Novelist. Director/Founder, Chesapeake Math Program and Applied Mathematician

And - Math coach/teacher/advisor for many schools, working with gifted math students


Believe in yourself! Let yourself enjoy the subject.

Catherine Asaro

What do you do?

I write novels, most in the genre of hard science fiction, with an emphasis on the science; or near future thrillers that are close to present day but involve some sort of extension of current science or tech. Twenty-six+ novels published with major publishers.
As an applied mathematician, I solved math problems with applications to physics problems. More specifically, I looked at the quantum theory of how atoms and molecules interact (for example, my doctorate was on the formalism of multi-channel quantum scattering theory applied to diatomic molecules), and special topics in special relativity.
As the Director of Chesapeake Math Program, I help coordinate math programs/clubs for gifted students for schools in Maryland, Washington and Virginia. I coach students for math contests and teams, such as the Harvard-MIT math tournament, the USAMO, and Mathcounts.
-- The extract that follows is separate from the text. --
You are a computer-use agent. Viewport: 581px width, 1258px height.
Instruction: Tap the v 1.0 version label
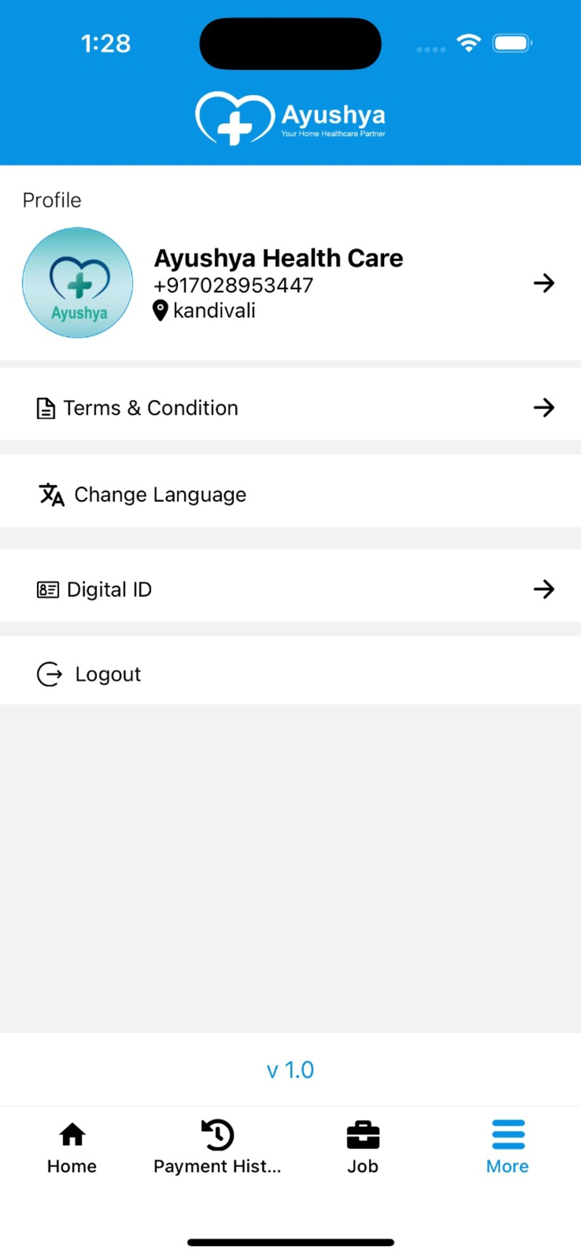[x=290, y=1070]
Why did you choose this field?

Math/theoretical physics is a life-long interest. Math has always fascinated me, particular applying it to physical processes in the world. It's like working out the ultimate puzzle. I was discouraged from pursuing math/physics in school, but I kept coming back to it anyway. I liked it too much to turn away. I had several mentors along the way who encouraged me, including Alex Dalgarno, Eric Heller, and Kate Kirby. Additionally, I enjoy teaching a lot. For more information, please see this article from the Washingtonian.
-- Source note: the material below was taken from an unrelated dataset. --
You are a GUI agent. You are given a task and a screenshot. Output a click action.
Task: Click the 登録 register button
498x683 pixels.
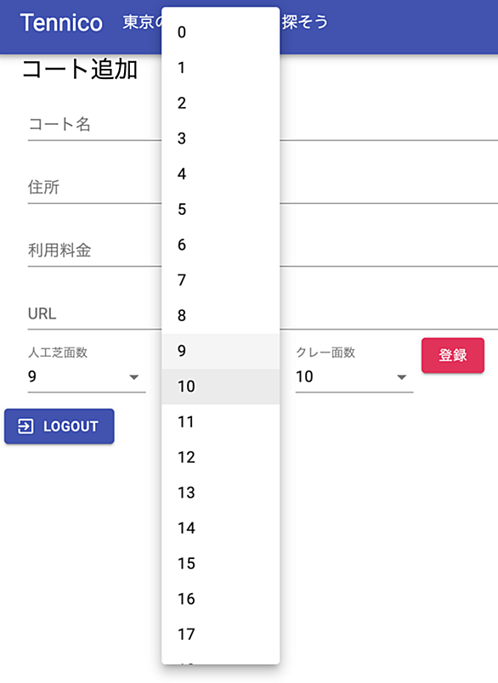(453, 355)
What do you look at and think, "I wish younger me would have known this was possible"?

Getting my doctorate in theoretical Chemical Physics from Harvard.

Why do you love working in STEM?

For me, solving equations and applying the results to physics processes is one of the most satisfying processes I've ever done. I enjoy both the process of solving the equation and then asking what the solution tells us about science.

Best advice for next generation?

Never believe anyone who suggests you can't do it. There are many naysayers out there, especially when it comes to women in STEM. It's hard not to internalize their negativity just as it's hard to see beyond the stereotypes of women in the media. Believe in yourself! Let yourself enjoy the subject. You don't have to be perfect at it, just willing to work and to follow through. Don't be afraid to seek out mentors, scholarships, and new educational opportunities.
Also, it's cool to be in a field people don't expect you to do.

Inspo quote / fun fact / role model

I loved the Wonder Women movie, especially the No Man's Land scene when she walks across the battlefield. It was refreshing to see a movie with such a strong, likable, decent female hero with strong character and a sense of humor.